De outra parte, a proposta é falha também pela falta de previsão de sanção, um dos requisitos básicos de normas impositivos, segundo as regras comuns de hermenêutica. Em outras palavras, não há qualquer pena para aquele que deixar de prestar os serviços comunitários a que está obrigado.
Finalmente, é natural argumentar que os serviços que se pretende impor não têm qualquer implicação com o principal escopo da obrigação alimentar. Se a prisão é instrumento de coerção para impor o pagamento da pensão fixada, os serviços obrigatórios não atuam de forma a resultar no efetivo recebimento de alimentos por parte de quem deles necessita.
Entretanto, o maior problema da proposta legislativa é seu descompasso com a realidade, quer social, quer familiar, quer mesmo dos processos judiciais envolvendo a matéria.
Há uma generalização da premissa de que o pai ou mãe que não têm condições de arcar com os alimentos o faz voluntariamente e se compraz da situação de seus familiares que arcam com a obrigação familiar em seu lugar. A experiência prática indica uma série de outras razões para a incapacidade financeira, dentre as quais, problemas de ordem física ou mental incapacitantes.
No entanto, a hipótese mais comum de incapacidade financeira tem sido simples repercussão da falta de controle de natalidade entre adolescentes. É evidente que aqueles que têm filhos entre doze e dezoito anos, via de regra, não têm capacidade de prestar alimentos, pelas próprias restrições legais ao exercício de atividade laboral remunerada. Mais do que isto, em muitos casos, estes adolescentes buscam, em seus estudos (não só no ensino médio, mas também no ensino superior – às vezes em cursos de tempo integral) a qualificação que lhes permitirá adquirir renda suficiente para conferir a seus filhos o sustento digno.

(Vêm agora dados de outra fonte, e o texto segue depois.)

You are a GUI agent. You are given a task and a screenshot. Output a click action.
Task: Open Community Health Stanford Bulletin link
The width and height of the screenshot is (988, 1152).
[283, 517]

Assim, na prática, o projeto pode resultar em empecilhos na qualificação profissional num país cuja mão de obra ainda está longe do ideal. Ao tentar incutir o trabalho em pais que considera omissos, o legislador, na realidade, limita seu campo de trabalho qualificado, simplesmente por desconhecer a realidade fática das relações que tenta disciplinar.